Le, Aarna. Aur kuch? (turns around) Good.

What is the point of keeping the doors closed? (walks towards the entrance) Afraid of robbers ah? People can steal without even breaking doors, you know. (chuckles sardonically to herself and opens the door wider) Ah, the light, they are like memories. You open them and life becomes brighter. Someone once said, it is like the diary we all carry with us. Those times… 

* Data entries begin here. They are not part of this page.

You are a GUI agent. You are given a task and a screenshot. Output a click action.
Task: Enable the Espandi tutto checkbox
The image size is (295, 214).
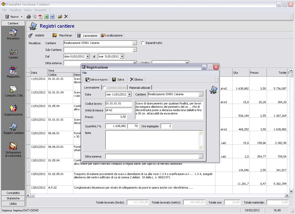pyautogui.click(x=143, y=43)
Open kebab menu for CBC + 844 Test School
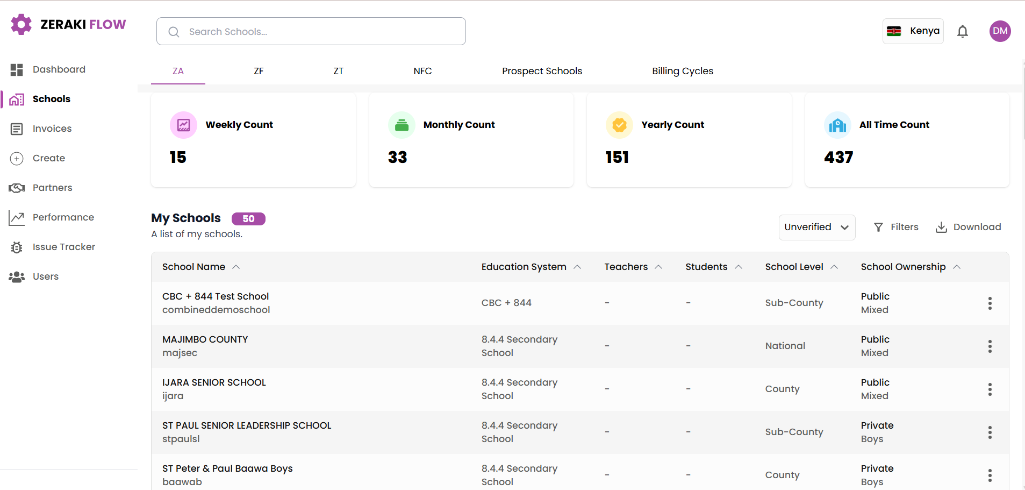 [x=990, y=303]
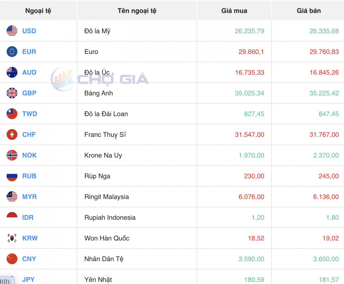Click the United Kingdom flag icon
Screen dimensions: 344x284
click(12, 93)
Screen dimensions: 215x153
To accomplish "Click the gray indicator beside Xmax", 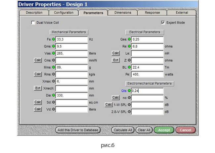I will tap(54, 81).
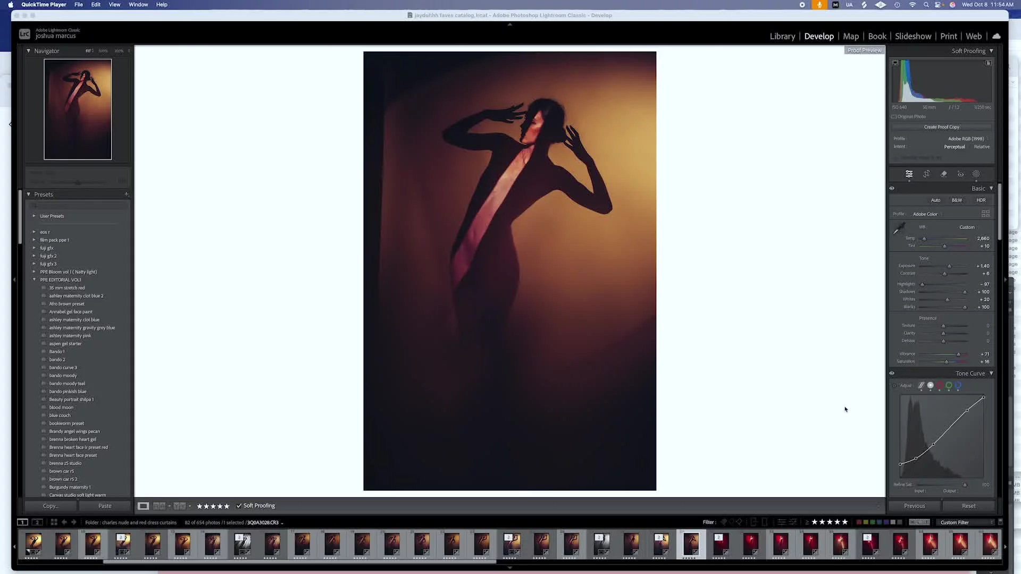
Task: Toggle the Basic panel visibility eye
Action: click(892, 188)
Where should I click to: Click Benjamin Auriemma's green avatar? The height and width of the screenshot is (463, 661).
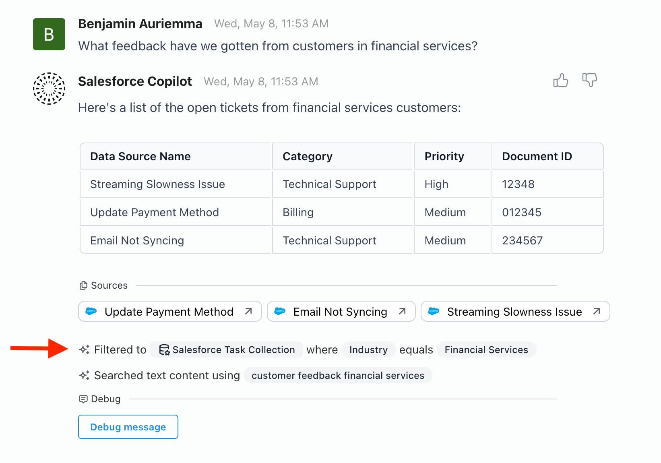(49, 34)
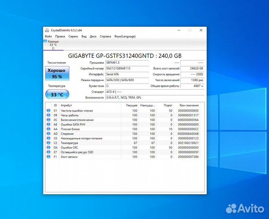
Task: Click status orb for Частота ошибок чтения row
Action: [49, 111]
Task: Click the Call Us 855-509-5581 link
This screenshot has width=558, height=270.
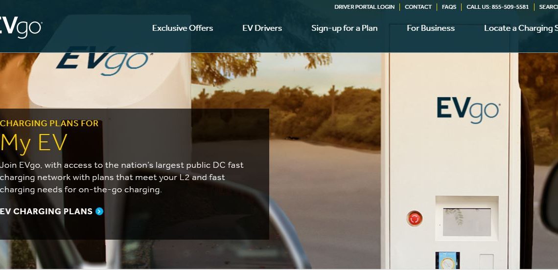Action: [497, 7]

Ah, I remember that time so clearly. She was hitting the door, crying. I was so scared. I…  I thought somebody was kidnapping her. I ran to the toilet only to find her locked in it. Mother pulled me aside as I had started crying too. Thankfully, a few kind men broke the door open and she came out. She was drenched in her own sweat. I was so glad they did not demand any money for the broken door. But after that, it became so funny we started teasing her. (chuckles) She did not even lock the toilet door anymore for 2 months. Served her right. Ha.

(Walks into the kitchen)

And how could I forget this, we used to add more water in the dough when Mother turned away even for a moment. How to make chapati with watery dough, Mother would complain. She would come after us and we would hide behind Father. But sometimes, I wasn’t the one who did it. It used to be her… and yet, Mother would pass the blame to me. But I would not take it. She even hinted to me to shush but I did not. Father always says to do what is right. Why should I take the blame when she did it?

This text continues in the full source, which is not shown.